C'est une situation inédite au Tahoera'a Huiraatira. Si des déchirures politiques internes ont déjà secoué par le passé le parti orange, des candidatures dissidentes contre des candidats orange officiellement investis à une élection de rang national, ça ne s'était encore jamais vu. Pour le président du parti, Gaston Flosse, le camouflet est certain. Seule consolation : Nuihau Laurey et Lana Tetuanui ont répondu en 48 heures aux demandes d'éclaircissement formulées par le Vieux Lion dans un communiqué du parti en date de vendredi dernier où il était écrit : "le Tahoera'a Huiraatira comme les grands électeurs, attendent à présent que les intéressés prennent leurs responsabilités vis-à-vis du parti politique auquel ils appartiennent et qu'ils confirment ou démentent leur candidature".
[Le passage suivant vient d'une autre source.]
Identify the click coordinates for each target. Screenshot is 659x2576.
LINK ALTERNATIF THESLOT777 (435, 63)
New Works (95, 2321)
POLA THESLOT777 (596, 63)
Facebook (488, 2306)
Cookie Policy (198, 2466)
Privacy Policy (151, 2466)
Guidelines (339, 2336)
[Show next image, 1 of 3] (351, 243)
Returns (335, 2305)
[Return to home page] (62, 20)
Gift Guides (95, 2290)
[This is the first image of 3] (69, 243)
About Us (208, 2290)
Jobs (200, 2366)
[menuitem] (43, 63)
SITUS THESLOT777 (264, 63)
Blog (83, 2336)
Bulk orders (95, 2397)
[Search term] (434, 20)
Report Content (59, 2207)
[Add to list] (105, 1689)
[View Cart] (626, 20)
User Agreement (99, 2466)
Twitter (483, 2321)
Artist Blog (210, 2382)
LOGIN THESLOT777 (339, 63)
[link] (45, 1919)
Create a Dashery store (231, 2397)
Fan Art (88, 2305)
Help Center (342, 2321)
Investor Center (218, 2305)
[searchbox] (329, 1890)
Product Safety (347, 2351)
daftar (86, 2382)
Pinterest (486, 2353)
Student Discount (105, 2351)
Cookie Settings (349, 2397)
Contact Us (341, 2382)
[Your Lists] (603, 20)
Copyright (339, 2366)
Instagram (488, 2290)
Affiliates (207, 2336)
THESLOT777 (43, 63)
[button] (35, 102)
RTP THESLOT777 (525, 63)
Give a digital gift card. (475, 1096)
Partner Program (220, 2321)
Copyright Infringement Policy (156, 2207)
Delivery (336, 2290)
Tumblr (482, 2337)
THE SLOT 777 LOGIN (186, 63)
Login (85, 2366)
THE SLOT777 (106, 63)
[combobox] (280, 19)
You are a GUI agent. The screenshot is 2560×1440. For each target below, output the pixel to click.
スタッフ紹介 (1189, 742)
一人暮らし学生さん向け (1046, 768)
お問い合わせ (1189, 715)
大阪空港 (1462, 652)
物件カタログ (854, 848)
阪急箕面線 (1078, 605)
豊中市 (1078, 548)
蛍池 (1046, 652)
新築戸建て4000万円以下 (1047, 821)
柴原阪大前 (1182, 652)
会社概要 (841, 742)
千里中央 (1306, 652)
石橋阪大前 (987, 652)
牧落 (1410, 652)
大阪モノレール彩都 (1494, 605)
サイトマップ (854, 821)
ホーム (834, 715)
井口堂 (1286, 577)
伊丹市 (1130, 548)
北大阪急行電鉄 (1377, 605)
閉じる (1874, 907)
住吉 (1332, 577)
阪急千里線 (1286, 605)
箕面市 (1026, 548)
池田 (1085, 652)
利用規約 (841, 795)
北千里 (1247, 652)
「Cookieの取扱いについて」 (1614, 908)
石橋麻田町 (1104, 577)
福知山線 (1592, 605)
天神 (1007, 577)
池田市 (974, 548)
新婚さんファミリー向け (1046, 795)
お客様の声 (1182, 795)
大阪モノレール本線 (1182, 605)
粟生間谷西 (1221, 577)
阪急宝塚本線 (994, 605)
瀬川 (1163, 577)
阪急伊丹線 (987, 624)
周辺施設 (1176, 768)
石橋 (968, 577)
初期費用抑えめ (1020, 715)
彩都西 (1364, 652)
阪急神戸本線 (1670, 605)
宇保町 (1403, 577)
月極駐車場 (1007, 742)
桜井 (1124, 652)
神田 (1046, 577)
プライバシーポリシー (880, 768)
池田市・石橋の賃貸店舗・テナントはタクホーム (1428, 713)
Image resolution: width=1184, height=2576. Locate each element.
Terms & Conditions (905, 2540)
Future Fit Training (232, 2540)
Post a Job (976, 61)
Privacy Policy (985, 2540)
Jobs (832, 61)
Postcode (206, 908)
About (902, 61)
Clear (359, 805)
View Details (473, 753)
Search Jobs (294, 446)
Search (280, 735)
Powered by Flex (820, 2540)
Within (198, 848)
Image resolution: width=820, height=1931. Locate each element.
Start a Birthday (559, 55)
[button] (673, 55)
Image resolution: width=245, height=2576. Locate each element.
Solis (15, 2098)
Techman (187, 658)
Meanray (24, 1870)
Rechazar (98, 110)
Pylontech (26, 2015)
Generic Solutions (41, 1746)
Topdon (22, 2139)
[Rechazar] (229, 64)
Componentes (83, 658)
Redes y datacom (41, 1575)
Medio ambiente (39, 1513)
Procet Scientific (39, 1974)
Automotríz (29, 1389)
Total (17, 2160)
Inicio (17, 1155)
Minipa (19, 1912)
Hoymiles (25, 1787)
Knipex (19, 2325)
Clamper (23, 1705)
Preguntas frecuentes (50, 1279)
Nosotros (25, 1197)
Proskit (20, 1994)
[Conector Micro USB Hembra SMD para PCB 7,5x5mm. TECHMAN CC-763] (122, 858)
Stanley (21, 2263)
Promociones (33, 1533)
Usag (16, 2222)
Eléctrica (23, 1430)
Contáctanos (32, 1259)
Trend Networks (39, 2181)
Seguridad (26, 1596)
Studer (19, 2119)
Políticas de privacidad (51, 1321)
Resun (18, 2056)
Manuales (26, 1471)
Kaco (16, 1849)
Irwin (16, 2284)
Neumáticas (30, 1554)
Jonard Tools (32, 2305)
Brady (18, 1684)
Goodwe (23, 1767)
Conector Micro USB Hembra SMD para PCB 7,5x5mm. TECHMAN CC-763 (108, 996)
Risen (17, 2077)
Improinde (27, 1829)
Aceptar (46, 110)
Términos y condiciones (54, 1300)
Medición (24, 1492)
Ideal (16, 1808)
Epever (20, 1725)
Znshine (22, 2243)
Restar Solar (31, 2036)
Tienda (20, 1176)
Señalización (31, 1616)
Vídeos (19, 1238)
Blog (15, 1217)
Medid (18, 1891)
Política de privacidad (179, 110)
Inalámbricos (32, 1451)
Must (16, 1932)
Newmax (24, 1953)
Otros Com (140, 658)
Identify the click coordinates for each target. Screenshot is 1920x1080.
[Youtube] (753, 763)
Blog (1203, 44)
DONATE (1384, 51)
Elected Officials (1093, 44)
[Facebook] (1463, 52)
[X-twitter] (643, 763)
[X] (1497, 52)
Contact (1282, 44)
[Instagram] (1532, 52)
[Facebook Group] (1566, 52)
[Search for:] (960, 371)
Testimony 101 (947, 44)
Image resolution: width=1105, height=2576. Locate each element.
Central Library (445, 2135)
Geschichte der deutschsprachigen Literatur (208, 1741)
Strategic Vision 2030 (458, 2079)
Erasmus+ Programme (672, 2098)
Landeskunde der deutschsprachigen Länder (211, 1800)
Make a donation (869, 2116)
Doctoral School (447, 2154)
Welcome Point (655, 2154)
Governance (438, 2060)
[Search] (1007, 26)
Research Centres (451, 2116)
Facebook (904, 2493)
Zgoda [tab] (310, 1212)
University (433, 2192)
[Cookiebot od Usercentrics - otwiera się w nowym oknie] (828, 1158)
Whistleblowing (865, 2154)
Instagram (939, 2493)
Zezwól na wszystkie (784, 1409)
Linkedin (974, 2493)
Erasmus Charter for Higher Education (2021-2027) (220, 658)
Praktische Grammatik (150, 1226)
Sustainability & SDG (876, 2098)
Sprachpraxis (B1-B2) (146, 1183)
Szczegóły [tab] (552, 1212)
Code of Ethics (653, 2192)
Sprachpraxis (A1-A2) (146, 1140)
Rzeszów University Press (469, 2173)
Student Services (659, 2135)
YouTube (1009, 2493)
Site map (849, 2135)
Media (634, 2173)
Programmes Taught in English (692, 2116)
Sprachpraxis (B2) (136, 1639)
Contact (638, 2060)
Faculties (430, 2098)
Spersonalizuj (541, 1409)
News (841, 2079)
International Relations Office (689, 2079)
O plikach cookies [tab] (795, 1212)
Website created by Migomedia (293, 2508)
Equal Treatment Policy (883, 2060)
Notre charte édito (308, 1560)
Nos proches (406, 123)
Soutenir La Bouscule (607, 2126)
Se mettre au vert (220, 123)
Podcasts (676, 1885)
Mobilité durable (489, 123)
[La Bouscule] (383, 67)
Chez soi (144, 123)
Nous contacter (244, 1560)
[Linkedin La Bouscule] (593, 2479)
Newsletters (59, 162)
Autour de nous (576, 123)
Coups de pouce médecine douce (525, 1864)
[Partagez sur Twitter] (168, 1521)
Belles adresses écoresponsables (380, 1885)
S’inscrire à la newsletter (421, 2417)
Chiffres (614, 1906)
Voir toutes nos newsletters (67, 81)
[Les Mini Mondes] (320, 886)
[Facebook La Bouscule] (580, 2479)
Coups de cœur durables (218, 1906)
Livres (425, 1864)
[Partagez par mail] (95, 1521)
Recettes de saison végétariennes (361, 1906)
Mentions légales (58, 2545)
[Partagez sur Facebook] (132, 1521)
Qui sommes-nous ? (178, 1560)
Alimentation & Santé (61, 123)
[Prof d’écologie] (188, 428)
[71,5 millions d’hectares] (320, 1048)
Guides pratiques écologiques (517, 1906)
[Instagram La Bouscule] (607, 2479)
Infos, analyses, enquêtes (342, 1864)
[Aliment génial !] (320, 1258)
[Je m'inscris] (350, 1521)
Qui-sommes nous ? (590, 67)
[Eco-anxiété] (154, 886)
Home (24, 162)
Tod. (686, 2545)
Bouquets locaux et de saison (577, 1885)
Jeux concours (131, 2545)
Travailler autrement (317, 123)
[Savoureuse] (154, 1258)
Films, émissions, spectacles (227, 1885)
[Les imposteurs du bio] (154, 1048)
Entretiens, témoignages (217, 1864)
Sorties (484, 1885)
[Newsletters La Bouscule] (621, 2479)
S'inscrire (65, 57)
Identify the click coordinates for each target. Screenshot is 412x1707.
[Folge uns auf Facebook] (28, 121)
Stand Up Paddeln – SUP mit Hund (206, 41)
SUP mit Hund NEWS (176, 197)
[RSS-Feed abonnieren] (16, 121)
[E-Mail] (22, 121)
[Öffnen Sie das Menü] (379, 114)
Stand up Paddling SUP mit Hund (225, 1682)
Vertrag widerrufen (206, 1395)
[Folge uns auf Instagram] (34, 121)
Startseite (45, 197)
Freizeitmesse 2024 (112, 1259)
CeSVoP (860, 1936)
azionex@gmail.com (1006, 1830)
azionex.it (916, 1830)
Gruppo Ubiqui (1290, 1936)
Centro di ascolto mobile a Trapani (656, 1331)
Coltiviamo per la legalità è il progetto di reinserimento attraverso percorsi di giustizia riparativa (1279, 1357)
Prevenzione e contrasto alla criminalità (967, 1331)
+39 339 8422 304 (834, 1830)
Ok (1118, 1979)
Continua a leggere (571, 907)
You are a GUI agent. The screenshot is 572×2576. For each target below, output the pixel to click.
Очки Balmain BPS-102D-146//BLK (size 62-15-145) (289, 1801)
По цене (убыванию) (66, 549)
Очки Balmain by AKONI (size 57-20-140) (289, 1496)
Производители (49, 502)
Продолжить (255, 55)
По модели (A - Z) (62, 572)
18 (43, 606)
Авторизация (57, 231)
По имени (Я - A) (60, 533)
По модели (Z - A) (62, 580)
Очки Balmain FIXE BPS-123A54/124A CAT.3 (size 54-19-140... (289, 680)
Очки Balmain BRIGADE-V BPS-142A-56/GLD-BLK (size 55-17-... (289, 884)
Cette fois c'est bon, le vice-président et la représentante Lana Tetuanui ont bien "assumé leur responsabilité" en confirmant une bonne fois pour toute qu'ils étaient candidats aux sénatoriales du 3 mai prochain. La réponse ne s'est pas fait attendre. Dès ce lundi matin, Nuihau Laurey recevait un courrier signé du président du Tahoera'a Gaston Flosse où il rappelle que "Teura Iriti et Vincent Dubois sont les seuls à pouvoir représenter le Tahoera'a Huiraatira aux prochaines élections sénatoriales" parce qu'ils ont été officiellement investis le 10 février dernier par le grand conseil du parti. En conséquence pour avoir remis en cause "une décision du grand conseil qui porte atteinte sciemment aux intérêts du parti je me vois contraint de prononcer à votre encontre votre exclusion du parti Tahoera'a Huiraatira, et ce à titre conservatoire". Une décision du président du parti orange qui sera soumise au prochain conseil politique dont une réunion en urgence est organisée ce jeudi soir.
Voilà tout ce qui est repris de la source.